Il y a un moment que je vois fleurir sur les blogs des copines des articles sur la "polémique" autour de la loi sur le mariage, l'adoption, et la PMA pour des couples homos. Je me disais que moi, je ne ressentais aucune envie d'écrire un article sur le sujet.
Il y a quelques jours, j'ai lu ça, chez Nell. Bon, ça ne m'a pas émue outre mesure, parce que je me doutais bien que Nell n'était pas une vilaine homophobe, et même je la soupçonnais fortement d'avoir des "potes homos" (vous voyez c'que j'veux dire...)
Et puis hier, j'ai lu ça, chez Nelle encore. Du coup, je suis allée lire le commentaire posté par la fameuse Victoria. Et là, ça m'a juste énervée... J'ai réagi à chaud en y allant de mon propre commentaire, mais, à ma grande surprise, ça a continué à me tracasser cette nuit. D'où le présent article.
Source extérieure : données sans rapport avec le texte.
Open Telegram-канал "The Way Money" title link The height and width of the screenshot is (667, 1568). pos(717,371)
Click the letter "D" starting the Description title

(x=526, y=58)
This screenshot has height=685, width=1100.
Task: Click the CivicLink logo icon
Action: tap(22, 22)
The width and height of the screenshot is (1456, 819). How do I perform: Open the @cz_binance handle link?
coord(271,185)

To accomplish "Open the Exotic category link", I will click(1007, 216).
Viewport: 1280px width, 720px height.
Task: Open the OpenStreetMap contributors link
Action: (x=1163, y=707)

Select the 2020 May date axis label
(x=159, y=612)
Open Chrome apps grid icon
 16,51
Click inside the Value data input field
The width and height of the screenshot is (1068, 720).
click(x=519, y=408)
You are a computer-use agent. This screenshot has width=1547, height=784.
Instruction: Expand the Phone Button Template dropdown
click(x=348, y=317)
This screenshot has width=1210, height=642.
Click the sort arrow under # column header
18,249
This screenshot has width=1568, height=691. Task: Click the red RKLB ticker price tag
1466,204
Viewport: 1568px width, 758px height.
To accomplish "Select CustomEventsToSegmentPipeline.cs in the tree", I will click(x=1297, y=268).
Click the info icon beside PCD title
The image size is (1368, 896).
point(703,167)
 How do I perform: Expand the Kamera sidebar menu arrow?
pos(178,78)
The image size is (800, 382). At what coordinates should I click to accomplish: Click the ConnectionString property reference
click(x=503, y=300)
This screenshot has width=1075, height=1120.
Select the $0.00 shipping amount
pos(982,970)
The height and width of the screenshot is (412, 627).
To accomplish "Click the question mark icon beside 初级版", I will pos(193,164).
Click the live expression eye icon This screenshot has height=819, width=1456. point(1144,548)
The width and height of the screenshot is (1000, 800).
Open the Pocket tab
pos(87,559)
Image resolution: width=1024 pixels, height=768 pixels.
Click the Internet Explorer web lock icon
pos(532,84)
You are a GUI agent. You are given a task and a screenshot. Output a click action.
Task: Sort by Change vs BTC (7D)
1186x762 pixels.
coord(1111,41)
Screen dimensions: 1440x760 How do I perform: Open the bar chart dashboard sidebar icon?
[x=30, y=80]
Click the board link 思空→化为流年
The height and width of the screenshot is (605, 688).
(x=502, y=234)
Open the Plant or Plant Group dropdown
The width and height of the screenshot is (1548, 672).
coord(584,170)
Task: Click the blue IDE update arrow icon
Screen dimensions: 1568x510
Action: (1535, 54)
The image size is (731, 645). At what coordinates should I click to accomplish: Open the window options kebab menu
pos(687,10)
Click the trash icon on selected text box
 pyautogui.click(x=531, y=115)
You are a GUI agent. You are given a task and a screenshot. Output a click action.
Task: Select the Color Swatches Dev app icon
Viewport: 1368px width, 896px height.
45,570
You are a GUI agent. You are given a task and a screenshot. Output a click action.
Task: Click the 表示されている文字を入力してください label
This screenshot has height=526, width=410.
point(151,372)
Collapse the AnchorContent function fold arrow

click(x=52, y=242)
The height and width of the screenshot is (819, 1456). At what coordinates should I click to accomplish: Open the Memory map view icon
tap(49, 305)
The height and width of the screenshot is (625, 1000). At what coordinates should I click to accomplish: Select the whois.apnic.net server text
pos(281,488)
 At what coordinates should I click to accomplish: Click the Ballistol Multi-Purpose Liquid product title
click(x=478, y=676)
Moi, l'homosexualité, je m'en fous.
C'est un peu comme la couleur des yeux, des cheveux, de la peau, le dessin des lignes de la main ou les résultats du PSG : je m'en fous. Question d'éducation sans doute : on ne m'a jamais dit que "ces gens là" étaient des gens différents. Comme quand, à l'école, j'avais des copains maghrébins : on s'en foutait, on était copains pareil, on s'amusait pareil, on se bagarrait pareil, on se réconciliait pareil.
Du coup, l'homophobie, je ne comprends pas. Comme le racisme, je ne comprends pas non plus. Tant que ma belle-soeur, qui est homo, ne me drague pas, ben son orientation sexuelle ne me concerne en rien. (la soeur de mon mec, hein, pas la copine de mon frère ! soyez logiques enfin !!)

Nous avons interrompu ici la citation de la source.